Türk Telekom Arena’da taraftarların, futbolcuların, yerli yabancı herkesin “Çevik Kuvvet” polisimizi bağrına basması benim gibi birçok insanın göz yaşı dökmesine sebep oldu. Hep böyle dosta düşmana teröre karşı tek yumruk olalım. Birlikteliğimiz devam ettiği müddetçe Bu ülkeyi bölemeyecekler, bunu iyi bilsinler.

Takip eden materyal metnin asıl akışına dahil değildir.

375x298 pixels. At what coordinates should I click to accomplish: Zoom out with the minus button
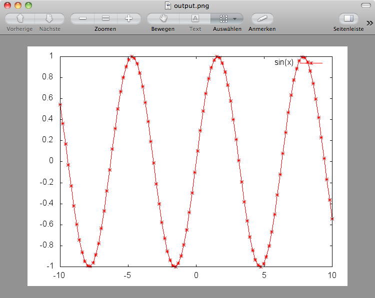[x=83, y=18]

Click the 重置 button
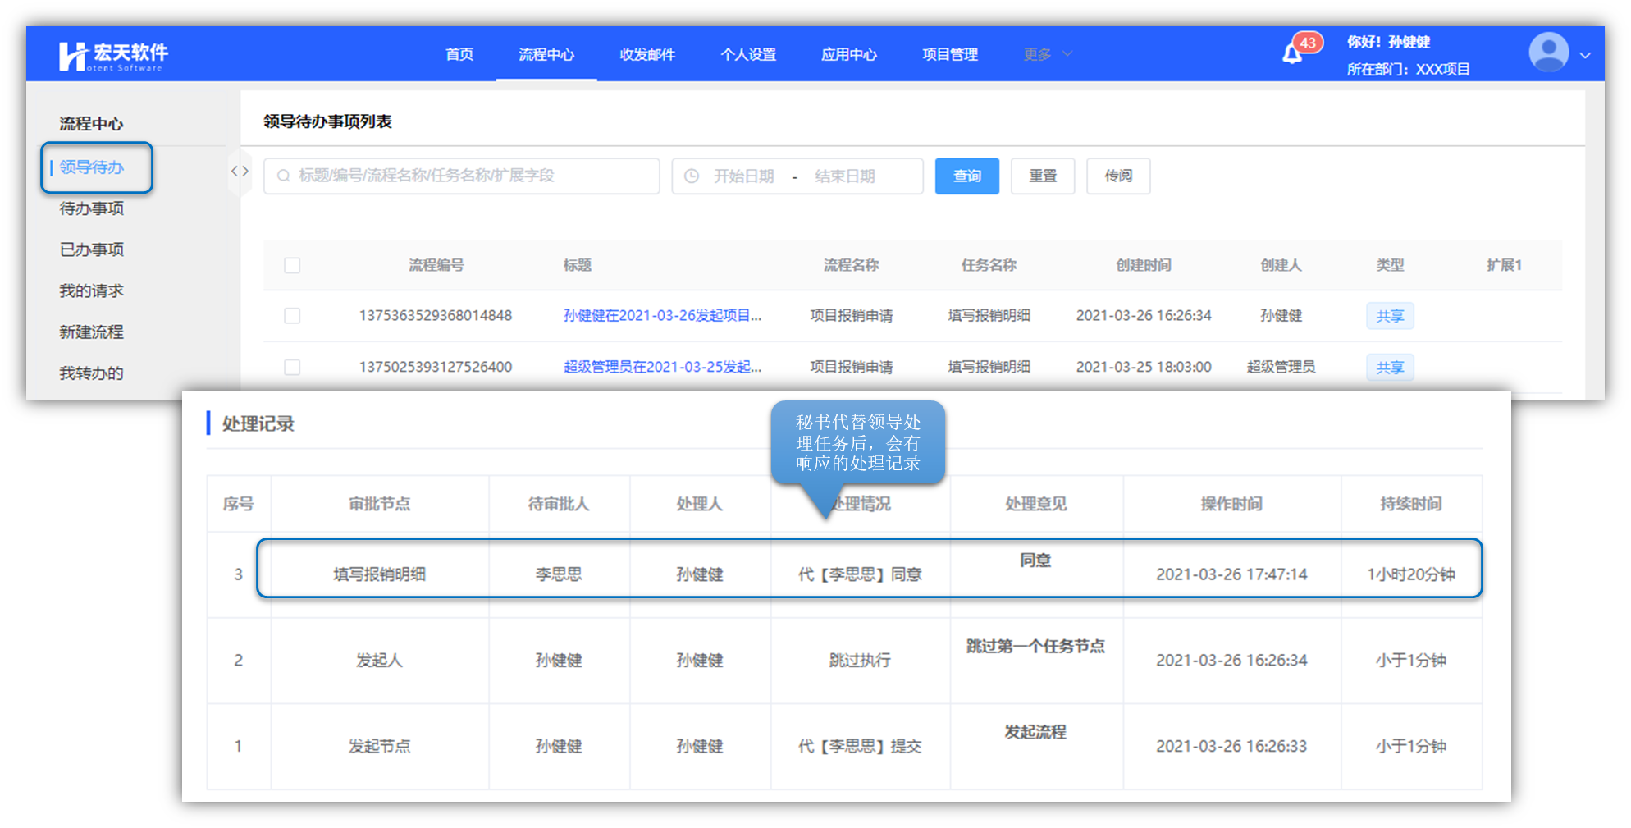coord(1042,176)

Gelelim maça. Galatasaray 12’de Yasin’le golü erken buldu. Sarı-Kırmızılılar’ın ilk 20 dakikada Gaziantep’e üç yüzde yüz gol pozisyonu vermesi, Galatasaray’da savunma olgusunun en zayıf karnı olduğunu kanıtlarken, “Ya Muslera olmasa”sorusunun gündemden düşmeyeceği ortada. G.Saray oynayan değil de, rakibinin oynamasına izin veren, ne ön, ne ortada ne de geri dörtlüde istenilen takım savunmasını yapmayan bir görüntü verdi. Yasin ve Bruma topla iyi işler yapıyor ama topsuz geri dönüşleri ve savunmaya katkıları az olunca, bekler Linnes ile Carole istenilen ölçüde hücuma katkı yapamadı. Son 6 haftada en çok gol yiyen iki takımdan biri olan Antep’in 13 haftadır bu kadar gol pozisyonunu G.Saray maçında bulması onları da şaşırtmıştır. 2. yarı Galatasaray tempoyu arttırdı yine Yasin’le 2. golü buldu ama savunma zaafından El Yasa’nın golüne mani olamadı. Yasin golleri üçlerken, Cim-Bom maçı kazanıp Başak- şehir ve Beşiktaş’la farkı 3’e indirdi ancak futbolu ilerisi için ümit verici olmadı.